_SUPPLIED DATA_.
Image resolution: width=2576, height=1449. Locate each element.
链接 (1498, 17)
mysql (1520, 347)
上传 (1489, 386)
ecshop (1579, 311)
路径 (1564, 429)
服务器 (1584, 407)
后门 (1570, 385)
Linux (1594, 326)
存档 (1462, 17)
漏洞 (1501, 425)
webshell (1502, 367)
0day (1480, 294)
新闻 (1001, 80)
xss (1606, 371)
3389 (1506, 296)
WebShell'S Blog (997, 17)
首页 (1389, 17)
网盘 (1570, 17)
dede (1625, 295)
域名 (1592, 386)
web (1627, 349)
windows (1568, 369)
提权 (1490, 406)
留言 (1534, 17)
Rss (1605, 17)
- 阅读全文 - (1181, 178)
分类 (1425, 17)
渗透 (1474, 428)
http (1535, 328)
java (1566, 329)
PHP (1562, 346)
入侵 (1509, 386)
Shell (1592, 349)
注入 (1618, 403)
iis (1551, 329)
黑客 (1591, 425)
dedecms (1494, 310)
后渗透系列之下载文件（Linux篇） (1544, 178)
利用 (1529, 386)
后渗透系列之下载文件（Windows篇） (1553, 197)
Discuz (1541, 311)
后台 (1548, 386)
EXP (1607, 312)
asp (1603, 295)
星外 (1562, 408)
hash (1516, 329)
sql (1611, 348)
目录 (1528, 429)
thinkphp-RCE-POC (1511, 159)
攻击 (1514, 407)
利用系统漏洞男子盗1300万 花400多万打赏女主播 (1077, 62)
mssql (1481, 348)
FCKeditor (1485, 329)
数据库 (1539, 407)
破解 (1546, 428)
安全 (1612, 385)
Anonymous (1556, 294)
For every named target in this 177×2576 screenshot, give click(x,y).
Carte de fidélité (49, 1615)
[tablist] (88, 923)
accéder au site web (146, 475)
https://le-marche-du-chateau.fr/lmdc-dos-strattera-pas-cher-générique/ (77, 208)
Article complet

_EXERCISE_. Repeat only what runs from the line holding "Anonymous (1556, 294)" to the end of the data, keeping every line exactly as written, first and last included.

_PROBLEM SOLUTION_.
Anonymous (1556, 294)
For every named target in this 177×2576 screenshot, give click(x,y).
Carte de fidélité (49, 1615)
[tablist] (88, 923)
accéder au site web (146, 475)
https://le-marche-du-chateau.fr/lmdc-dos-strattera-pas-cher-générique/ (77, 208)
Article complet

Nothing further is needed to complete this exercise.